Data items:
[Start of Attachment]

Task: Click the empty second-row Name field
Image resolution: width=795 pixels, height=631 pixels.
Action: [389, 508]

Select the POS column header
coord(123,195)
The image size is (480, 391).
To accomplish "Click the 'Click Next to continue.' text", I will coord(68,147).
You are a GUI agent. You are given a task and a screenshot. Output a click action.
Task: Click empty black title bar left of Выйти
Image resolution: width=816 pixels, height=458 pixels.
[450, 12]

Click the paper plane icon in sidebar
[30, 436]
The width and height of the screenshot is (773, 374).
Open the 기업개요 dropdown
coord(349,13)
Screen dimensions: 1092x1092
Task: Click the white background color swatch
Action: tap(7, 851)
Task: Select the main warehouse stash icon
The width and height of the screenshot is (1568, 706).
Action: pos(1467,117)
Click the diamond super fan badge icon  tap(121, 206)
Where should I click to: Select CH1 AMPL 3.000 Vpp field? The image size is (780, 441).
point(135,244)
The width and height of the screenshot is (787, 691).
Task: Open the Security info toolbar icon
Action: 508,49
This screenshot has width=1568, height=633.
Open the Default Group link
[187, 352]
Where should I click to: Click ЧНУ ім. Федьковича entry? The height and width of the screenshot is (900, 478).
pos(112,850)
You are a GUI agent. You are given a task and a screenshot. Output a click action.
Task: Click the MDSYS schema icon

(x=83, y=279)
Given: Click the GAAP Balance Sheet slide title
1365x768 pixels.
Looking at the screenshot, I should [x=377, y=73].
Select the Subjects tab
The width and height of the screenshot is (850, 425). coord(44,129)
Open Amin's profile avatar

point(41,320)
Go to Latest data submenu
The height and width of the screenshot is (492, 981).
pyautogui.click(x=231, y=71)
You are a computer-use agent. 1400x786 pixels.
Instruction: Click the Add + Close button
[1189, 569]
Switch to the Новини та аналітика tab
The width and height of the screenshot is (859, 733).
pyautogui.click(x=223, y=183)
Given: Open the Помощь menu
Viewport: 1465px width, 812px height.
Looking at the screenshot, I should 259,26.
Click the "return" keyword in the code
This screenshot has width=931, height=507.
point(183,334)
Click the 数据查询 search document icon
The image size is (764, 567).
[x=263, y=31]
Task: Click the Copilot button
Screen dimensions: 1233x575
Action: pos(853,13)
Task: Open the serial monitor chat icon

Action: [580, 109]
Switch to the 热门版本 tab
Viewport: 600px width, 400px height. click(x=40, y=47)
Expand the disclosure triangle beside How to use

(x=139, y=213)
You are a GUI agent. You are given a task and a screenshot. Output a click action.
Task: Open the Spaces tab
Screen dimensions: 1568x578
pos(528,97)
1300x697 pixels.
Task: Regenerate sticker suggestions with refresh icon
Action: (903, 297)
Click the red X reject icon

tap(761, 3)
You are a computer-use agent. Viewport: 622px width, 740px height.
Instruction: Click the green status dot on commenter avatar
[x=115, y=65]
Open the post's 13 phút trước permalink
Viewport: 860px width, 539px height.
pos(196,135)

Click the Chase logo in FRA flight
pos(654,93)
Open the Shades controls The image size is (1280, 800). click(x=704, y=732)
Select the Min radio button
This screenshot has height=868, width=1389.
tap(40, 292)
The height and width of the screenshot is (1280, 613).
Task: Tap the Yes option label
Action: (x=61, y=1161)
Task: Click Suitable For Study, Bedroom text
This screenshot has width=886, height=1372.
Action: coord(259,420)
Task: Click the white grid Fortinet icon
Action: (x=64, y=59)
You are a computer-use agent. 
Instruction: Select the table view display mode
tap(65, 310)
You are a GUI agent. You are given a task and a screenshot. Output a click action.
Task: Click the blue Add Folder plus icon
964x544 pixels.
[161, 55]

[End of Attachment]

Work to complete: This exercise asks for every line of the records to be repeated exactly.

Solution for this exercise:
Task: Click the empty second-row Name field
Image resolution: width=795 pixels, height=631 pixels.
Action: [389, 508]

Select the POS column header
coord(123,195)
The image size is (480, 391).
To accomplish "Click the 'Click Next to continue.' text", I will coord(68,147).
You are a GUI agent. You are given a task and a screenshot. Output a click action.
Task: Click empty black title bar left of Выйти
Image resolution: width=816 pixels, height=458 pixels.
[450, 12]

Click the paper plane icon in sidebar
[30, 436]
The width and height of the screenshot is (773, 374).
Open the 기업개요 dropdown
coord(349,13)
Screen dimensions: 1092x1092
Task: Click the white background color swatch
Action: tap(7, 851)
Task: Select the main warehouse stash icon
The width and height of the screenshot is (1568, 706).
Action: pos(1467,117)
Click the diamond super fan badge icon  tap(121, 206)
Where should I click to: Select CH1 AMPL 3.000 Vpp field? The image size is (780, 441).
point(135,244)
The width and height of the screenshot is (787, 691).
Task: Open the Security info toolbar icon
Action: 508,49
This screenshot has width=1568, height=633.
Open the Default Group link
[187, 352]
Where should I click to: Click ЧНУ ім. Федьковича entry? The height and width of the screenshot is (900, 478).
pos(112,850)
You are a GUI agent. You are given a task and a screenshot. Output a click action.
Task: Click the MDSYS schema icon

(x=83, y=279)
Given: Click the GAAP Balance Sheet slide title
1365x768 pixels.
Looking at the screenshot, I should [x=377, y=73].
Select the Subjects tab
The width and height of the screenshot is (850, 425). coord(44,129)
Open Amin's profile avatar

point(41,320)
Go to Latest data submenu
The height and width of the screenshot is (492, 981).
pyautogui.click(x=231, y=71)
You are a computer-use agent. 1400x786 pixels.
Instruction: Click the Add + Close button
[1189, 569]
Switch to the Новини та аналітика tab
The width and height of the screenshot is (859, 733).
pyautogui.click(x=223, y=183)
Given: Open the Помощь menu
Viewport: 1465px width, 812px height.
Looking at the screenshot, I should 259,26.
Click the "return" keyword in the code
This screenshot has width=931, height=507.
point(183,334)
Click the 数据查询 search document icon
The image size is (764, 567).
[x=263, y=31]
Task: Click the Copilot button
Screen dimensions: 1233x575
Action: pos(853,13)
Task: Open the serial monitor chat icon

Action: [580, 109]
Switch to the 热门版本 tab
Viewport: 600px width, 400px height. click(x=40, y=47)
Expand the disclosure triangle beside How to use

(x=139, y=213)
You are a GUI agent. You are given a task and a screenshot. Output a click action.
Task: Open the Spaces tab
Screen dimensions: 1568x578
pos(528,97)
1300x697 pixels.
Task: Regenerate sticker suggestions with refresh icon
Action: (903, 297)
Click the red X reject icon

tap(761, 3)
You are a computer-use agent. Viewport: 622px width, 740px height.
Instruction: Click the green status dot on commenter avatar
[x=115, y=65]
Open the post's 13 phút trước permalink
Viewport: 860px width, 539px height.
pos(196,135)

Click the Chase logo in FRA flight
pos(654,93)
Open the Shades controls The image size is (1280, 800). click(x=704, y=732)
Select the Min radio button
This screenshot has height=868, width=1389.
tap(40, 292)
The height and width of the screenshot is (1280, 613).
Task: Tap the Yes option label
Action: (x=61, y=1161)
Task: Click Suitable For Study, Bedroom text
This screenshot has width=886, height=1372.
Action: coord(259,420)
Task: Click the white grid Fortinet icon
Action: (x=64, y=59)
You are a computer-use agent. 
Instruction: Select the table view display mode
tap(65, 310)
You are a GUI agent. You are given a task and a screenshot. Output a click action.
Task: Click the blue Add Folder plus icon
964x544 pixels.
[161, 55]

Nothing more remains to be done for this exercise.